╭─ SOURCE EXCERPT

Introduce pg_shmem_allocations_numa view
authorTomas Vondra <tomas.vondra@postgresql.org>
Mon, 7 Apr 2025 20:54:49 +0000 (22:54 +0200)
committerTomas Vondra <tomas.vondra@postgresql.org>
Mon, 7 Apr 2025 21:08:17 +0000 (23:08 +0200)
Introduce new pg_shmem_alloctions_numa view with information about how
shared memory is distributed across NUMA nodes. For each shared memory
segment, the view returns one row for each NUMA node backing it, with
the total amount of memory allocated from that node.

The view may be relatively expensive, especially when executed for the
first time in a backend, as it has to touch all memory pages to get
reliable information about the NUMA node. This may also force allocation
of the shared memory.

Unlike pg_shmem_allocations, the view does not show anonymous shared
memory allocations. It also does not show memory allocated using the
dynamic shared memory infrastructure.

Author: Jakub Wartak <jakub.wartak@enterprisedb.com>
Reviewed-by: Andres Freund <andres@anarazel.de>
Reviewed-by: Bertrand Drouvot <bertranddrouvot.pg@gmail.com>
Reviewed-by: Tomas Vondra <tomas@vondra.me>
Discussion: https://postgr.es/m/CAKZiRmxh6KWo0aqRqvmcoaX2jUxZYb4kGp3N%3Dq1w%2BDiH-696Xw%40mail.gmail.com

12 files changed:
doc/src/sgml/system-views.sgml
src/backend/catalog/system_views.sql
src/backend/storage/ipc/shmem.c
src/include/catalog/catversion.h
src/include/catalog/pg_proc.dat
src/test/regress/expected/numa.out [new file with mode: 0644]
src/test/regress/expected/numa_1.out [new file with mode: 0644]
src/test/regress/expected/privileges.out
src/test/regress/expected/rules.out
src/test/regress/parallel_schedule
src/test/regress/sql/numa.sql [new file with mode: 0644]
src/test/regress/sql/privileges.sql

index 4f336ee0adfaef86e4044729ac5c7926efc4332a..0eba37268bf5a035cc02412e5d893a5771e273c8 100644 (file)

╰─
╭─ LISTED ENTRIES

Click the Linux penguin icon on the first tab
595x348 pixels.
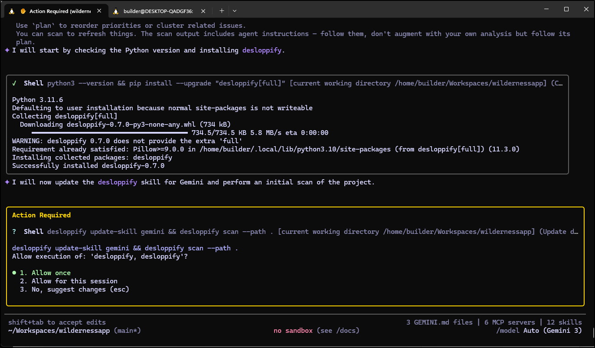tap(12, 10)
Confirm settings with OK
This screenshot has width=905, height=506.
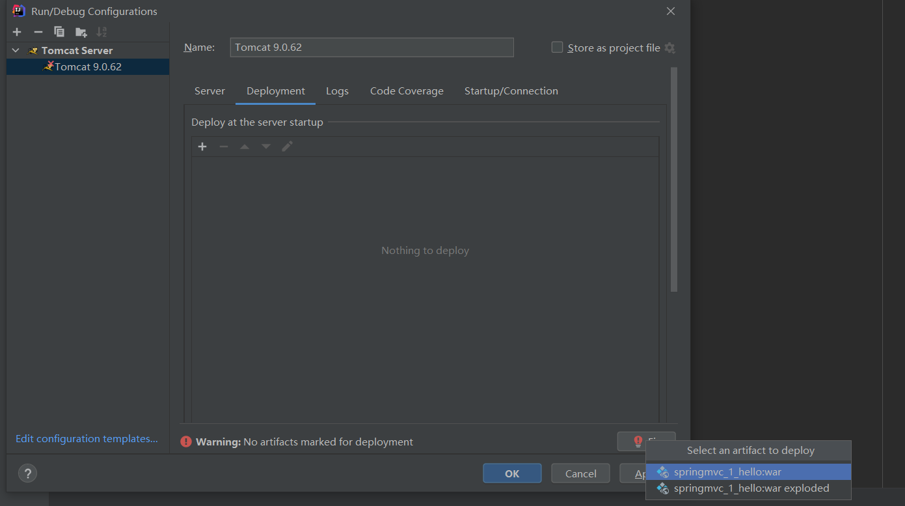point(512,473)
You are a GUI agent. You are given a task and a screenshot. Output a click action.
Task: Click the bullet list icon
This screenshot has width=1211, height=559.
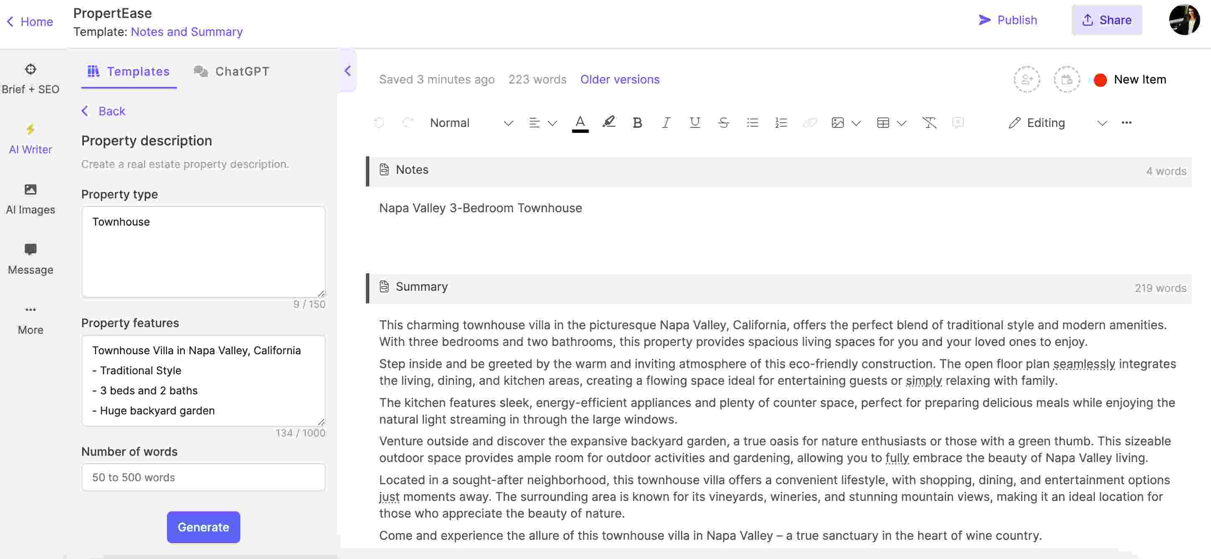(752, 122)
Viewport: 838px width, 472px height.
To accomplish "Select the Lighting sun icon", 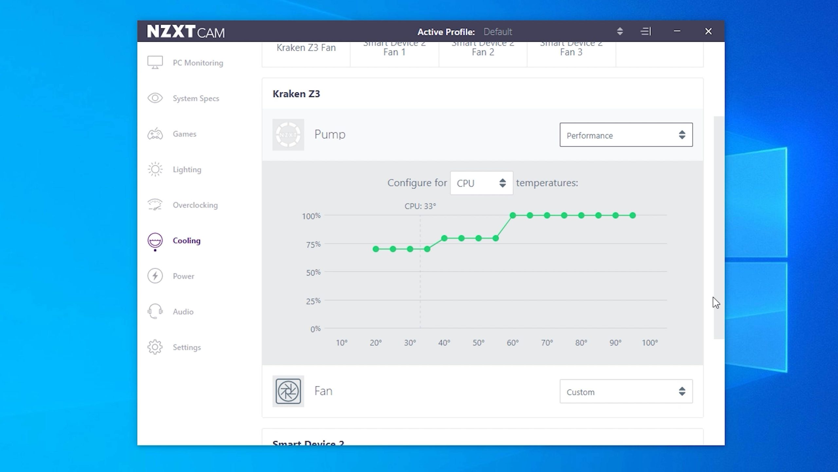I will 155,169.
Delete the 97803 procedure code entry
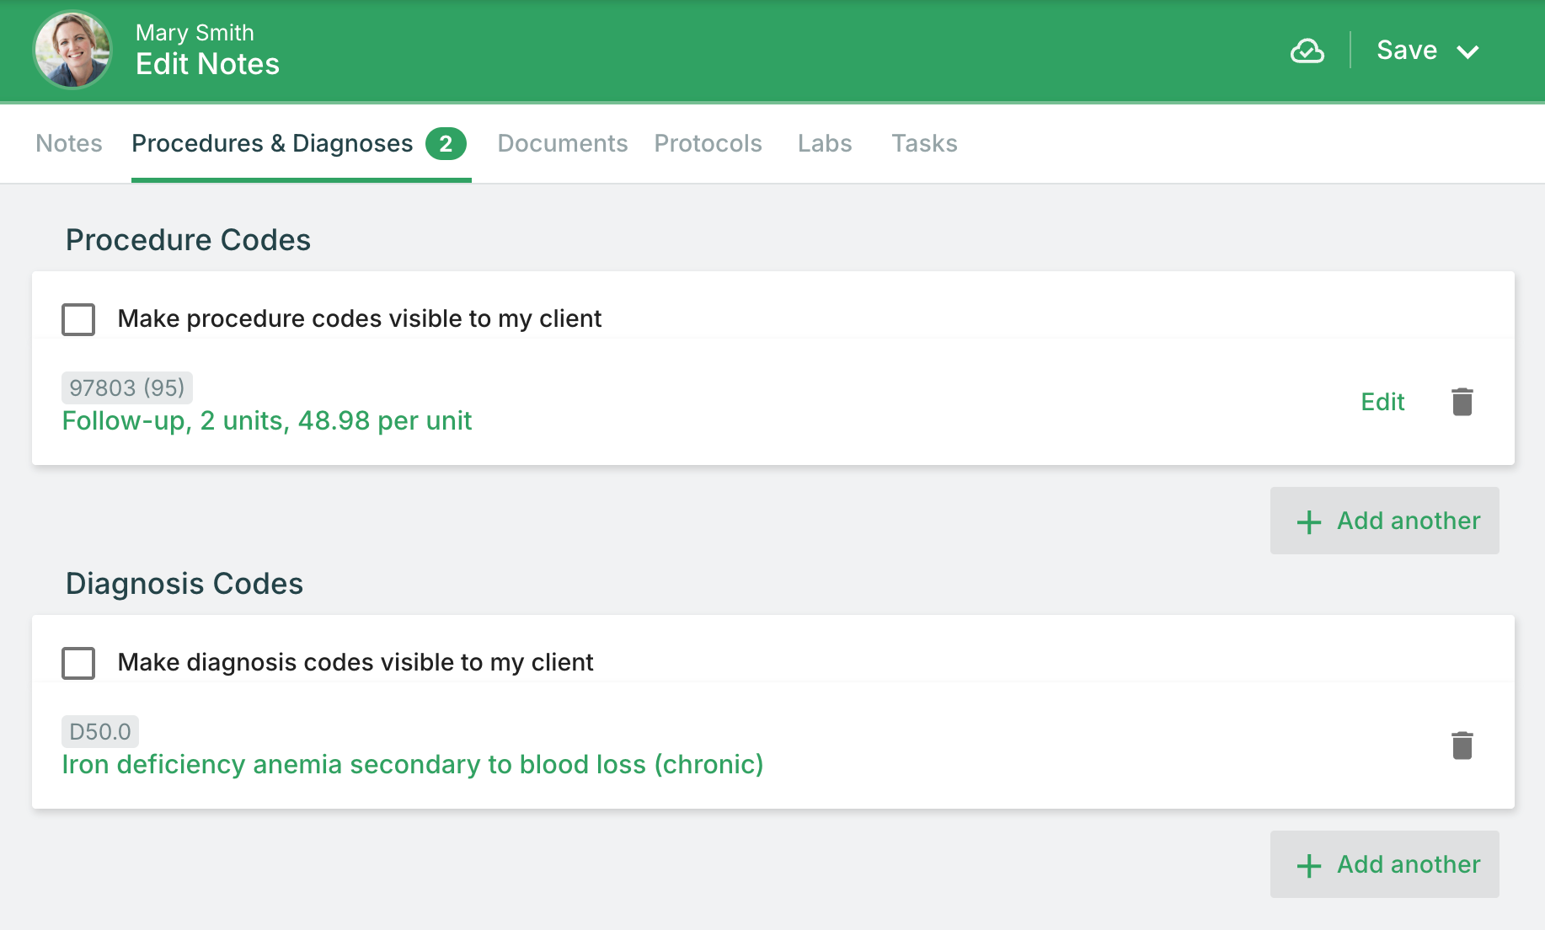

╰─

EXERCISES TO COMPLETE:
(1) Retype a passage from the commit message word for word. Begin at the words "The view may b" and stop after "dynamic shared memory infrastructure.".
(2) Translate this sentence from the commit message into Spanish: "Unlike pg_shmem_allocations, the view does not show anonymous shared memory allocations."
(3) According to the commit message, why may the new view be relatively expensive, especially the first time it runs in a backend? Answer in one to three sentences.

PER-TASK OUTPUTS:
(1)
The view may be relatively expensive, especially when executed for the
first time in a backend, as it has to touch all memory pages to get
reliable information about the NUMA node. This may also force allocation
of the shared memory.

Unlike pg_shmem_allocations, the view does not show anonymous shared
memory allocations. It also does not show memory allocated using the
dynamic shared memory infrastructure.

(2) A diferencia de pg_shmem_allocations, la vista no muestra las asignaciones anónimas de memoria compartida.

(3) To get reliable information about the NUMA node, the view has to touch all memory pages. This can also force allocation of the shared memory.